**STUDY MATERIAL**
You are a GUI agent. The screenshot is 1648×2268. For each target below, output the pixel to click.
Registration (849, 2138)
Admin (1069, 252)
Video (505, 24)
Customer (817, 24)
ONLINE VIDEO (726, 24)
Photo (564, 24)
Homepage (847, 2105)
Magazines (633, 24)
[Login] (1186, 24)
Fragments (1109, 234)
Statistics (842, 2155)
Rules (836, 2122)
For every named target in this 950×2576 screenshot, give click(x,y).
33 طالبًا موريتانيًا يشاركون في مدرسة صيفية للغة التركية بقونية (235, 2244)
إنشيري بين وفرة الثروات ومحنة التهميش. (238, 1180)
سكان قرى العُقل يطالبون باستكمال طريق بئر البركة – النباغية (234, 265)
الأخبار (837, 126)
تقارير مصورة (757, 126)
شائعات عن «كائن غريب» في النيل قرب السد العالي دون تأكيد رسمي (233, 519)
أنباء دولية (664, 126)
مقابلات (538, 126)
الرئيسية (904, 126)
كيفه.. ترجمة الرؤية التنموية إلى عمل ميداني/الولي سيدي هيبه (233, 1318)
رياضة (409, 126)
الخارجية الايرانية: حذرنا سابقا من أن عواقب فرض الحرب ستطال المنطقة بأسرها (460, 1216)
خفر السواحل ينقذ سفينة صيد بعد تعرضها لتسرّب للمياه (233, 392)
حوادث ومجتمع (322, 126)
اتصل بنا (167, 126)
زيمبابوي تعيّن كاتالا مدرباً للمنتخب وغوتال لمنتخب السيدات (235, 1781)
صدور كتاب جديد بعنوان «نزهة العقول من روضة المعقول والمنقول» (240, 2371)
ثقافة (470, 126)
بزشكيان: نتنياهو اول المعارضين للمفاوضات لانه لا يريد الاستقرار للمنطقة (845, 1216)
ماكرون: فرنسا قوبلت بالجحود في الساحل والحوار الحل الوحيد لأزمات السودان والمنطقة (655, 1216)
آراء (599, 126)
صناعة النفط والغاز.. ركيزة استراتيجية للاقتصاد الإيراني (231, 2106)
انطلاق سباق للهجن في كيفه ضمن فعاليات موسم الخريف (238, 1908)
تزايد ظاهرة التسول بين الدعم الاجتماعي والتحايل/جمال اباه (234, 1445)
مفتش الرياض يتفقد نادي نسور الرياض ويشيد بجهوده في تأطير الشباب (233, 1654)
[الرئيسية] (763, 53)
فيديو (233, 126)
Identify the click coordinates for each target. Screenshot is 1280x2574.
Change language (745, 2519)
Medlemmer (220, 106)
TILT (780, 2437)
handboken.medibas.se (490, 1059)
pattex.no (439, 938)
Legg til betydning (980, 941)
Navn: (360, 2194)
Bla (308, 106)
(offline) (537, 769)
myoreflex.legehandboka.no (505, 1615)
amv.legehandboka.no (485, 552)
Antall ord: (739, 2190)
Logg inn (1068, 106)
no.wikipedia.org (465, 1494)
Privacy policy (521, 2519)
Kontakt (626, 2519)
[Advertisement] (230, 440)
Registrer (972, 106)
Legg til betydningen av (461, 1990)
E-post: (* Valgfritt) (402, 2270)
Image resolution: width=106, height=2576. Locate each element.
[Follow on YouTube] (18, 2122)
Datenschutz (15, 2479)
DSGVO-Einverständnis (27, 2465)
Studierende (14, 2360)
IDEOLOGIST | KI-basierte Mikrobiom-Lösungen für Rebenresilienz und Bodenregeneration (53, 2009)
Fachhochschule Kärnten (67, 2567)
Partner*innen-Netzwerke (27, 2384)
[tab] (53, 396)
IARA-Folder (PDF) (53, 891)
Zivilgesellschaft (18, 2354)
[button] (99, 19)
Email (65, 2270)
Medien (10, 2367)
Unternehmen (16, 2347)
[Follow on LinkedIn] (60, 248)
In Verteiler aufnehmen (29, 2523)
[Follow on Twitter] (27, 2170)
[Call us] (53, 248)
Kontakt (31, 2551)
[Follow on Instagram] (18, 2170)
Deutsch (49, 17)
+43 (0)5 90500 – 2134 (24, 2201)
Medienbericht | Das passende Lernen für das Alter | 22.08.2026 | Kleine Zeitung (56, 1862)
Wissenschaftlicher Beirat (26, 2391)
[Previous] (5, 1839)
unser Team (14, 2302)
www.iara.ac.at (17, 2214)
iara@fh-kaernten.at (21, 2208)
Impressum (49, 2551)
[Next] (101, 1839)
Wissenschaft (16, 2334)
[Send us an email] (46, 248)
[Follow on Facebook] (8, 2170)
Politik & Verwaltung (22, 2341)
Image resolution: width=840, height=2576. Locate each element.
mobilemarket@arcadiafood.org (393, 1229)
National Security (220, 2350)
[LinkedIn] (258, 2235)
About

**WHAT IS REQUIRED**
Every line of the listing above is to be set down again without any change.

**SOLUTION TO THE PROBLEM**
You are a GUI agent. The screenshot is 1648×2268. For each target below, output the pixel to click.
Registration (849, 2138)
Admin (1069, 252)
Video (505, 24)
Customer (817, 24)
ONLINE VIDEO (726, 24)
Photo (564, 24)
Homepage (847, 2105)
Magazines (633, 24)
[Login] (1186, 24)
Fragments (1109, 234)
Statistics (842, 2155)
Rules (836, 2122)
For every named target in this 950×2576 screenshot, give click(x,y).
33 طالبًا موريتانيًا يشاركون في مدرسة صيفية للغة التركية بقونية (235, 2244)
إنشيري بين وفرة الثروات ومحنة التهميش. (238, 1180)
سكان قرى العُقل يطالبون باستكمال طريق بئر البركة – النباغية (234, 265)
الأخبار (837, 126)
تقارير مصورة (757, 126)
شائعات عن «كائن غريب» في النيل قرب السد العالي دون تأكيد رسمي (233, 519)
أنباء دولية (664, 126)
مقابلات (538, 126)
الرئيسية (904, 126)
كيفه.. ترجمة الرؤية التنموية إلى عمل ميداني/الولي سيدي هيبه (233, 1318)
رياضة (409, 126)
الخارجية الايرانية: حذرنا سابقا من أن عواقب فرض الحرب ستطال المنطقة بأسرها (460, 1216)
خفر السواحل ينقذ سفينة صيد بعد تعرضها لتسرّب للمياه (233, 392)
حوادث ومجتمع (322, 126)
اتصل بنا (167, 126)
زيمبابوي تعيّن كاتالا مدرباً للمنتخب وغوتال لمنتخب السيدات (235, 1781)
صدور كتاب جديد بعنوان «نزهة العقول من روضة المعقول والمنقول» (240, 2371)
ثقافة (470, 126)
بزشكيان: نتنياهو اول المعارضين للمفاوضات لانه لا يريد الاستقرار للمنطقة (845, 1216)
ماكرون: فرنسا قوبلت بالجحود في الساحل والحوار الحل الوحيد لأزمات السودان والمنطقة (655, 1216)
آراء (599, 126)
صناعة النفط والغاز.. ركيزة استراتيجية للاقتصاد الإيراني (231, 2106)
انطلاق سباق للهجن في كيفه ضمن فعاليات موسم الخريف (238, 1908)
تزايد ظاهرة التسول بين الدعم الاجتماعي والتحايل/جمال اباه (234, 1445)
مفتش الرياض يتفقد نادي نسور الرياض ويشيد بجهوده في تأطير الشباب (233, 1654)
[الرئيسية] (763, 53)
فيديو (233, 126)
Identify the click coordinates for each target. Screenshot is 1280x2574.
Change language (745, 2519)
Medlemmer (220, 106)
TILT (780, 2437)
handboken.medibas.se (490, 1059)
pattex.no (439, 938)
Legg til betydning (980, 941)
Navn: (360, 2194)
Bla (308, 106)
(offline) (537, 769)
myoreflex.legehandboka.no (505, 1615)
amv.legehandboka.no (485, 552)
Antall ord: (739, 2190)
Logg inn (1068, 106)
no.wikipedia.org (465, 1494)
Privacy policy (521, 2519)
Kontakt (626, 2519)
[Advertisement] (230, 440)
Registrer (972, 106)
Legg til betydningen av (461, 1990)
E-post: (* Valgfritt) (402, 2270)
Image resolution: width=106, height=2576. Locate each element.
[Follow on YouTube] (18, 2122)
Datenschutz (15, 2479)
DSGVO-Einverständnis (27, 2465)
Studierende (14, 2360)
IDEOLOGIST | KI-basierte Mikrobiom-Lösungen für Rebenresilienz und Bodenregeneration (53, 2009)
Fachhochschule Kärnten (67, 2567)
Partner*innen-Netzwerke (27, 2384)
[tab] (53, 396)
IARA-Folder (PDF) (53, 891)
Zivilgesellschaft (18, 2354)
[button] (99, 19)
Email (65, 2270)
Medien (10, 2367)
Unternehmen (16, 2347)
[Follow on LinkedIn] (60, 248)
In Verteiler aufnehmen (29, 2523)
[Follow on Twitter] (27, 2170)
[Call us] (53, 248)
Kontakt (31, 2551)
[Follow on Instagram] (18, 2170)
Deutsch (49, 17)
+43 (0)5 90500 – 2134 (24, 2201)
Medienbericht | Das passende Lernen für das Alter | 22.08.2026 | Kleine Zeitung (56, 1862)
Wissenschaftlicher Beirat (26, 2391)
[Previous] (5, 1839)
unser Team (14, 2302)
www.iara.ac.at (17, 2214)
iara@fh-kaernten.at (21, 2208)
Impressum (49, 2551)
[Next] (101, 1839)
Wissenschaft (16, 2334)
[Send us an email] (46, 248)
[Follow on Facebook] (8, 2170)
Politik & Verwaltung (22, 2341)
Image resolution: width=840, height=2576. Locate each element.
mobilemarket@arcadiafood.org (393, 1229)
National Security (220, 2350)
[LinkedIn] (258, 2235)
About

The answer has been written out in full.